## PROBLEM TO SOLVE:
In the data below, the answer is the run of lines from the line containing "Select the Undo icon in the context menu" through the line containing "You are a computer-use agent. The height", both included; print it exactly and nothing else.
** DATA FOR THIS EXERCISE follows **
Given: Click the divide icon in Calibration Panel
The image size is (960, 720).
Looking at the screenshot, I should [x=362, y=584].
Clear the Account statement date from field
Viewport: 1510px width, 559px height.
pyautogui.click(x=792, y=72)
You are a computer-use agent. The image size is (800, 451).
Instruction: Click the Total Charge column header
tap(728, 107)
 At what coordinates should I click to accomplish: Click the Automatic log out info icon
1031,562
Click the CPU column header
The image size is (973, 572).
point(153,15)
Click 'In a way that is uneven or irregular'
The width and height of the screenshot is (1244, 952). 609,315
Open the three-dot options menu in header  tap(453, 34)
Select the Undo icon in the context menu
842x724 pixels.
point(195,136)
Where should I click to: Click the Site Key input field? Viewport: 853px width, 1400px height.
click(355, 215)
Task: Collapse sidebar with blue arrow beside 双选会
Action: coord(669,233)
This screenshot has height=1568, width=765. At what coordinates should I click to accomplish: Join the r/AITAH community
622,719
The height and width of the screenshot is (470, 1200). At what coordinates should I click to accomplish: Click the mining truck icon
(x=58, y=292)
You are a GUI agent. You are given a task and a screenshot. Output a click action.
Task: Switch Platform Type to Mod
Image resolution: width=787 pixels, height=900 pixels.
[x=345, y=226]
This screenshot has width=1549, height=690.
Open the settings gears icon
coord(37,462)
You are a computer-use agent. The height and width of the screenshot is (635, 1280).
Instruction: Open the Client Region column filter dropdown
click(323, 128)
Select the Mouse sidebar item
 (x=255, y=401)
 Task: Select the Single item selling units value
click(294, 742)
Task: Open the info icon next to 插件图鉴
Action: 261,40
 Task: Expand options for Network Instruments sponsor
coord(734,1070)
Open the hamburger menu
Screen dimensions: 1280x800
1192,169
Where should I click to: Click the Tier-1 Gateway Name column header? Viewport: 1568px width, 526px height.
** End of DATA FOR THIS EXERCISE **
## RESULT OF THIS TASK:
Select the Undo icon in the context menu
842x724 pixels.
point(195,136)
Where should I click to: Click the Site Key input field? Viewport: 853px width, 1400px height.
click(355, 215)
Task: Collapse sidebar with blue arrow beside 双选会
Action: coord(669,233)
This screenshot has height=1568, width=765. At what coordinates should I click to accomplish: Join the r/AITAH community
622,719
The height and width of the screenshot is (470, 1200). At what coordinates should I click to accomplish: Click the mining truck icon
(x=58, y=292)
You are a GUI agent. You are given a task and a screenshot. Output a click action.
Task: Switch Platform Type to Mod
Image resolution: width=787 pixels, height=900 pixels.
[x=345, y=226]
This screenshot has width=1549, height=690.
Open the settings gears icon
coord(37,462)
You are a computer-use agent. The height and width of the screenshot is (635, 1280).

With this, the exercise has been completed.